O uso do ChatGPT, uma das ferramentas de IA mais conhecidas atualmente, foi tema de quase todas as aulas do Encontro. Na Radiologia, o uso desta plataforma está conectada com a produção e formatação de laudos, geração de impressões, produção de resumos, além da parte educacional relevante, conforme destacou o professor de Radiologia Clínica do Weill Cornell Medical College, nos Estados Unidos, Dr. George Shih.

Dr. George Shih

O palestrante destacou como o ChatGPT é uma ferramenta é um “modelo geral”, não específica para a medicina. Então, funciona bem para “perguntas médicas incidentais”, explicou.

Apesar disso, a performance do ChatGPT 4.0 tem chamado atenção por performar melhor que os humanos, conforme disse em sua apresentação o diretor associado de Informações Clínicas na Universidade de Ohio State Wexner Medical Center, EUA, o Dr. Luciano Prevedello. “Para se ter ideia, o chat passou em todos os exames americanos de validação médica. Ele tem performance melhor que um estudante de medicina em extrair informações”, contou.

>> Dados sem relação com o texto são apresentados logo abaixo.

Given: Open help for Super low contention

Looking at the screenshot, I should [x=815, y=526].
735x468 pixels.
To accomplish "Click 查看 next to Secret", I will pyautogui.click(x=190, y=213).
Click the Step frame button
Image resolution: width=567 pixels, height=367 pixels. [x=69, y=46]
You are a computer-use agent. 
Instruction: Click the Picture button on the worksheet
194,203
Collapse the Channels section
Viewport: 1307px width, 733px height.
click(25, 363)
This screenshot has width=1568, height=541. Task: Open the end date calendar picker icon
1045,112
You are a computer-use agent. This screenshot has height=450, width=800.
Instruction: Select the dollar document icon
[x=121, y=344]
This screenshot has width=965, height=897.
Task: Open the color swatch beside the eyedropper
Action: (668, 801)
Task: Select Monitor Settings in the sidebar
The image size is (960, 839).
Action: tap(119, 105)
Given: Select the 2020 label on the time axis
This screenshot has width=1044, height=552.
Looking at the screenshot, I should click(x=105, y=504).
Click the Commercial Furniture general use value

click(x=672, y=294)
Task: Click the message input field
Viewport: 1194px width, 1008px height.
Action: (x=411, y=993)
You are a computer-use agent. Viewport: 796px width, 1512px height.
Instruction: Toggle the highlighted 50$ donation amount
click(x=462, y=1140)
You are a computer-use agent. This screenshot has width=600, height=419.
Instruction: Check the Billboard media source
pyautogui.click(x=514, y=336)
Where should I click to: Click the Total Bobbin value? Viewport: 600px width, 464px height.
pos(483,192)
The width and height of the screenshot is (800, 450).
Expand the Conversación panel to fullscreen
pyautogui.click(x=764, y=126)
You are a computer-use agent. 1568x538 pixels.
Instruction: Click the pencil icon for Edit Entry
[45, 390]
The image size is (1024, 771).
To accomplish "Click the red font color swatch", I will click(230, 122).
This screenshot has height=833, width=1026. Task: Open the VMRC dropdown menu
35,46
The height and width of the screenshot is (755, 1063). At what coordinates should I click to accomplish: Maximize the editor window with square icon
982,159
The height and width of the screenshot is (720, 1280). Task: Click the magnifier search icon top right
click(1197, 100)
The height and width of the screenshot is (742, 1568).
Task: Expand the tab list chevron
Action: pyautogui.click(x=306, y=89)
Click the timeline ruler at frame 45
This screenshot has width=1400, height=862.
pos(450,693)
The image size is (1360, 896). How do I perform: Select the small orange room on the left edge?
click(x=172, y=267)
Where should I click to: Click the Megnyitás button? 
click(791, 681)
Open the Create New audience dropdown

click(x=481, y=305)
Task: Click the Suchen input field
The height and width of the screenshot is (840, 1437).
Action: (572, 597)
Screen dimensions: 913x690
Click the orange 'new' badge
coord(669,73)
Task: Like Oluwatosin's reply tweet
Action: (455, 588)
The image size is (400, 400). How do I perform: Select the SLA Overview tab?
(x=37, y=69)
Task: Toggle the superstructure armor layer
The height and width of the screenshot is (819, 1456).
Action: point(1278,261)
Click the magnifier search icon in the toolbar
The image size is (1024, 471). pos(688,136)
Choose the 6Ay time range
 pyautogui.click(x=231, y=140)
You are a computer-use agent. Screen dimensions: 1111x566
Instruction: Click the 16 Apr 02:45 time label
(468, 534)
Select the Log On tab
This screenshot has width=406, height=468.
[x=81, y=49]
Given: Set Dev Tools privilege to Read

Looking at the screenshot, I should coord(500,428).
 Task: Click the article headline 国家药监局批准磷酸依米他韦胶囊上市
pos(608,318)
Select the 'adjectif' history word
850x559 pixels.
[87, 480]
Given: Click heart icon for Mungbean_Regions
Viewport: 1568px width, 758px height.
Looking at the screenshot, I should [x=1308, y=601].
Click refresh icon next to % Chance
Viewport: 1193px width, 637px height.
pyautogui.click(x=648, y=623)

Dr. George Shih complementou que o ChatGPT 4.0 tem  os melhores recursos, capaz de entender conteúdos mais complexos. “E em Medicina, por exemplo, você pode incluir todo prontuário e fazer perguntas. Isso é muito relevante”.

Além disso, a ferramenta é “muito inteligente e tende a localizar as respostas especificamente para você. E, neste caso, você tem a tendência a acreditar mais. E, por isso, há uma tendência de persuasão muito maior, cada vez maior”. Segundo ele, pode ser preocupante também: “Não podemos consumir a inteligência artificial como se fosse o rei ou a rainha. Primeiro você precisa ser especialista e temos que utilizar como uma ferramenta que vai ajudar”.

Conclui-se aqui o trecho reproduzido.